■ **Your assignment**:
Please give the data again in full, exactly as provided.

(Entries shown)

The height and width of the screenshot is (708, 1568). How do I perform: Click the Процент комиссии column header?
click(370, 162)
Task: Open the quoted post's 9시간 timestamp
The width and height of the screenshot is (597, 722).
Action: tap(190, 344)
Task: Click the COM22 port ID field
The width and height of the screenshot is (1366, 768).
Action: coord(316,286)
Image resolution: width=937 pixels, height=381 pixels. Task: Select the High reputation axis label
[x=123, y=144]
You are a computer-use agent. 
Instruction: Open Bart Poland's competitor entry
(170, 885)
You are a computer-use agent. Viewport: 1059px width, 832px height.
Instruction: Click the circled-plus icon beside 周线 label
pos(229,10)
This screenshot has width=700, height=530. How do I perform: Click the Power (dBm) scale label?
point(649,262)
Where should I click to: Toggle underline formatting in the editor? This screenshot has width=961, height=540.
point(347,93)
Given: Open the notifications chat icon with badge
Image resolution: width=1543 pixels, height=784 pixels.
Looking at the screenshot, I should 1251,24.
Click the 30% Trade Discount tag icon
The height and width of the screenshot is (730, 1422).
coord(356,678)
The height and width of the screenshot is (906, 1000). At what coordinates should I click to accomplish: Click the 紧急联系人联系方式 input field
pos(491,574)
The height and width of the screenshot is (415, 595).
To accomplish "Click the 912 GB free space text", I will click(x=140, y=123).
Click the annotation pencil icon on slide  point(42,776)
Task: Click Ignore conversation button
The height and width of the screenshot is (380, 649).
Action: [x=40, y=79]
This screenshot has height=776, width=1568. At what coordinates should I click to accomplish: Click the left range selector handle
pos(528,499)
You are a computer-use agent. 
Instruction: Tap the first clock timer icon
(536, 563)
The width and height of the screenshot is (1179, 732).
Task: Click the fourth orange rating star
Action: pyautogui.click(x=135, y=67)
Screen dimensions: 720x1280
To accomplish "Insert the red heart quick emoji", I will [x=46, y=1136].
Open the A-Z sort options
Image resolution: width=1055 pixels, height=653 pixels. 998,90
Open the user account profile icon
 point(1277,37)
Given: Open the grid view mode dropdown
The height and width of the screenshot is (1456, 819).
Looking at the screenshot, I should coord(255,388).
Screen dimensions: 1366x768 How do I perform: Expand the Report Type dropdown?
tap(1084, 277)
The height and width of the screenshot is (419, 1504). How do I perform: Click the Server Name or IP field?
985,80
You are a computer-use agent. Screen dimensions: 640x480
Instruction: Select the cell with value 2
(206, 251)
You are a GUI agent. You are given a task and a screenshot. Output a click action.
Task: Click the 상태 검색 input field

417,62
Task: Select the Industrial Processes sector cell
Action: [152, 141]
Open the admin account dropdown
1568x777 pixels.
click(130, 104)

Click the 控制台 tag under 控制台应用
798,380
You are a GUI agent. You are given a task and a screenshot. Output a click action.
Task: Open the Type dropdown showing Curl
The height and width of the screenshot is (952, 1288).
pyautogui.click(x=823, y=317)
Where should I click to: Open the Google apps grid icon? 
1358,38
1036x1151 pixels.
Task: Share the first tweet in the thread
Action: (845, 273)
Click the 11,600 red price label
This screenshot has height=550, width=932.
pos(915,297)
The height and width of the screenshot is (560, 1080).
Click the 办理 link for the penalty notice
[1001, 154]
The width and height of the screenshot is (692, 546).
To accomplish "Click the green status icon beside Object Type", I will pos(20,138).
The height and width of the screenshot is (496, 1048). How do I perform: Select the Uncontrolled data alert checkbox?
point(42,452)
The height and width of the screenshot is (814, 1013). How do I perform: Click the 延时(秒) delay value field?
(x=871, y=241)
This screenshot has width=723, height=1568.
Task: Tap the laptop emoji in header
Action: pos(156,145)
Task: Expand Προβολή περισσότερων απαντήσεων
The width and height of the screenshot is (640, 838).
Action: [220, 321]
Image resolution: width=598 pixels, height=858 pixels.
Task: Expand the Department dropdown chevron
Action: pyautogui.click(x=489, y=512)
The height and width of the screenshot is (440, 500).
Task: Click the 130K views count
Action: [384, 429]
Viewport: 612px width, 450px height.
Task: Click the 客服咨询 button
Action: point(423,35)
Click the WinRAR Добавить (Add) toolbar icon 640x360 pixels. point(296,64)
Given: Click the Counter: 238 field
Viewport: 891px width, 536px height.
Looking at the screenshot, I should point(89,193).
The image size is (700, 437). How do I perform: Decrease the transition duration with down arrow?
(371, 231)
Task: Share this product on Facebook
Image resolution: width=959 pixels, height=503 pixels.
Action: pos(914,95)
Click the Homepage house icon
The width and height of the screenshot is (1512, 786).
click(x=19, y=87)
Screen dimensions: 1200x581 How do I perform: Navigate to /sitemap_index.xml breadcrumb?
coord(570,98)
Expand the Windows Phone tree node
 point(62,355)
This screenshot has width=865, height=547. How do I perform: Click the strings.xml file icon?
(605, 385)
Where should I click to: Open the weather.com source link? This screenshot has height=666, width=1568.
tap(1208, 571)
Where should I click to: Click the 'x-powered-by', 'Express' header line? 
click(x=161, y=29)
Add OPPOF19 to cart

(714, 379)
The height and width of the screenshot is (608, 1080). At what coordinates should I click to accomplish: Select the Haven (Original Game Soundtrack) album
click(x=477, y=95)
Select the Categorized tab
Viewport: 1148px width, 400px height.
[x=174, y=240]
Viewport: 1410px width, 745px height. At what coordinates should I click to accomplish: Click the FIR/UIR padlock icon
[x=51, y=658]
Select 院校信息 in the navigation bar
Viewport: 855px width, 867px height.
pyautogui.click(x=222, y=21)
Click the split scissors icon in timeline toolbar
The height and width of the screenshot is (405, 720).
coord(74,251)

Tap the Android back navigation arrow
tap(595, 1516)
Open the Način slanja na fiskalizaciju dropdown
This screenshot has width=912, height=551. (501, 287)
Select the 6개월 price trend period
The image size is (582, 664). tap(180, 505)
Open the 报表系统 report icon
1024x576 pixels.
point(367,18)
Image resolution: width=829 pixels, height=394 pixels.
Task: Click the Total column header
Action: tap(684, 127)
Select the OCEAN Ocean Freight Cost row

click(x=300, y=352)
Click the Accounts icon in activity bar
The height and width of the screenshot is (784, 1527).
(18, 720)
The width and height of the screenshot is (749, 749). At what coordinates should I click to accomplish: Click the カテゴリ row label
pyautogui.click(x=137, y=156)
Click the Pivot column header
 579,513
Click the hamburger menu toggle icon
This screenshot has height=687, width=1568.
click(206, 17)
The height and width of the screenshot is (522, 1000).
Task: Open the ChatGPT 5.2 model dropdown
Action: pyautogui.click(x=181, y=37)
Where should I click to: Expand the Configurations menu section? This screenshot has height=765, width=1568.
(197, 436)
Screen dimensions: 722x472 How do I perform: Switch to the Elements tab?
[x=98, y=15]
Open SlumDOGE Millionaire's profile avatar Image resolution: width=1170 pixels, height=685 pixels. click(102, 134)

(End Entries shown)

■ **Exercise answer**:
The height and width of the screenshot is (708, 1568). How do I perform: Click the Процент комиссии column header?
click(370, 162)
Task: Open the quoted post's 9시간 timestamp
The width and height of the screenshot is (597, 722).
Action: tap(190, 344)
Task: Click the COM22 port ID field
The width and height of the screenshot is (1366, 768).
Action: coord(316,286)
Image resolution: width=937 pixels, height=381 pixels. Task: Select the High reputation axis label
[x=123, y=144]
You are a computer-use agent. 
Instruction: Open Bart Poland's competitor entry
(170, 885)
You are a computer-use agent. Viewport: 1059px width, 832px height.
Instruction: Click the circled-plus icon beside 周线 label
pos(229,10)
This screenshot has width=700, height=530. How do I perform: Click the Power (dBm) scale label?
point(649,262)
Where should I click to: Toggle underline formatting in the editor? This screenshot has width=961, height=540.
point(347,93)
Given: Open the notifications chat icon with badge
Image resolution: width=1543 pixels, height=784 pixels.
Looking at the screenshot, I should 1251,24.
Click the 30% Trade Discount tag icon
The height and width of the screenshot is (730, 1422).
coord(356,678)
The height and width of the screenshot is (906, 1000). At what coordinates should I click to accomplish: Click the 紧急联系人联系方式 input field
pos(491,574)
The height and width of the screenshot is (415, 595).
To accomplish "Click the 912 GB free space text", I will click(x=140, y=123).
Click the annotation pencil icon on slide  point(42,776)
Task: Click Ignore conversation button
The height and width of the screenshot is (380, 649).
Action: [x=40, y=79]
This screenshot has height=776, width=1568. At what coordinates should I click to accomplish: Click the left range selector handle
pos(528,499)
You are a computer-use agent. 
Instruction: Tap the first clock timer icon
(536, 563)
The width and height of the screenshot is (1179, 732).
Task: Click the fourth orange rating star
Action: pyautogui.click(x=135, y=67)
Screen dimensions: 720x1280
To accomplish "Insert the red heart quick emoji", I will [x=46, y=1136].
Open the A-Z sort options
Image resolution: width=1055 pixels, height=653 pixels. 998,90
Open the user account profile icon
 point(1277,37)
Given: Open the grid view mode dropdown
The height and width of the screenshot is (1456, 819).
Looking at the screenshot, I should coord(255,388).
Screen dimensions: 1366x768 How do I perform: Expand the Report Type dropdown?
tap(1084, 277)
The height and width of the screenshot is (419, 1504). How do I perform: Click the Server Name or IP field?
985,80
You are a computer-use agent. Screen dimensions: 640x480
Instruction: Select the cell with value 2
(206, 251)
You are a GUI agent. You are given a task and a screenshot. Output a click action.
Task: Click the 상태 검색 input field

417,62
Task: Select the Industrial Processes sector cell
Action: [152, 141]
Open the admin account dropdown
1568x777 pixels.
click(130, 104)

Click the 控制台 tag under 控制台应用
798,380
You are a GUI agent. You are given a task and a screenshot. Output a click action.
Task: Open the Type dropdown showing Curl
The height and width of the screenshot is (952, 1288).
pyautogui.click(x=823, y=317)
Where should I click to: Open the Google apps grid icon? 
1358,38
1036x1151 pixels.
Task: Share the first tweet in the thread
Action: (845, 273)
Click the 11,600 red price label
This screenshot has height=550, width=932.
pos(915,297)
The height and width of the screenshot is (560, 1080).
Click the 办理 link for the penalty notice
[1001, 154]
The width and height of the screenshot is (692, 546).
To accomplish "Click the green status icon beside Object Type", I will pos(20,138).
The height and width of the screenshot is (496, 1048). How do I perform: Select the Uncontrolled data alert checkbox?
point(42,452)
The height and width of the screenshot is (814, 1013). How do I perform: Click the 延时(秒) delay value field?
(x=871, y=241)
This screenshot has width=723, height=1568.
Task: Tap the laptop emoji in header
Action: pos(156,145)
Task: Expand Προβολή περισσότερων απαντήσεων
The width and height of the screenshot is (640, 838).
Action: [220, 321]
Image resolution: width=598 pixels, height=858 pixels.
Task: Expand the Department dropdown chevron
Action: pyautogui.click(x=489, y=512)
The height and width of the screenshot is (440, 500).
Task: Click the 130K views count
Action: [384, 429]
Viewport: 612px width, 450px height.
Task: Click the 客服咨询 button
Action: point(423,35)
Click the WinRAR Добавить (Add) toolbar icon 640x360 pixels. point(296,64)
Given: Click the Counter: 238 field
Viewport: 891px width, 536px height.
Looking at the screenshot, I should point(89,193).
The image size is (700, 437). How do I perform: Decrease the transition duration with down arrow?
(371, 231)
Task: Share this product on Facebook
Image resolution: width=959 pixels, height=503 pixels.
Action: pos(914,95)
Click the Homepage house icon
The width and height of the screenshot is (1512, 786).
click(x=19, y=87)
Screen dimensions: 1200x581 How do I perform: Navigate to /sitemap_index.xml breadcrumb?
coord(570,98)
Expand the Windows Phone tree node
 point(62,355)
This screenshot has width=865, height=547. How do I perform: Click the strings.xml file icon?
(605, 385)
Where should I click to: Open the weather.com source link? This screenshot has height=666, width=1568.
tap(1208, 571)
Where should I click to: Click the 'x-powered-by', 'Express' header line? 
click(x=161, y=29)
Add OPPOF19 to cart

(714, 379)
The height and width of the screenshot is (608, 1080). At what coordinates should I click to accomplish: Select the Haven (Original Game Soundtrack) album
click(x=477, y=95)
Select the Categorized tab
Viewport: 1148px width, 400px height.
[x=174, y=240]
Viewport: 1410px width, 745px height. At what coordinates should I click to accomplish: Click the FIR/UIR padlock icon
[x=51, y=658]
Select 院校信息 in the navigation bar
Viewport: 855px width, 867px height.
pyautogui.click(x=222, y=21)
Click the split scissors icon in timeline toolbar
The height and width of the screenshot is (405, 720).
coord(74,251)

Tap the Android back navigation arrow
tap(595, 1516)
Open the Način slanja na fiskalizaciju dropdown
This screenshot has width=912, height=551. (501, 287)
Select the 6개월 price trend period
The image size is (582, 664). tap(180, 505)
Open the 报表系统 report icon
1024x576 pixels.
point(367,18)
Image resolution: width=829 pixels, height=394 pixels.
Task: Click the Total column header
Action: tap(684, 127)
Select the OCEAN Ocean Freight Cost row

click(x=300, y=352)
Click the Accounts icon in activity bar
The height and width of the screenshot is (784, 1527).
(18, 720)
The width and height of the screenshot is (749, 749). At what coordinates should I click to accomplish: Click the カテゴリ row label
pyautogui.click(x=137, y=156)
Click the Pivot column header
 579,513
Click the hamburger menu toggle icon
This screenshot has height=687, width=1568.
click(206, 17)
The height and width of the screenshot is (522, 1000).
Task: Open the ChatGPT 5.2 model dropdown
Action: pyautogui.click(x=181, y=37)
Where should I click to: Expand the Configurations menu section? This screenshot has height=765, width=1568.
(197, 436)
Screen dimensions: 722x472 How do I perform: Switch to the Elements tab?
[x=98, y=15]
Open SlumDOGE Millionaire's profile avatar Image resolution: width=1170 pixels, height=685 pixels. click(102, 134)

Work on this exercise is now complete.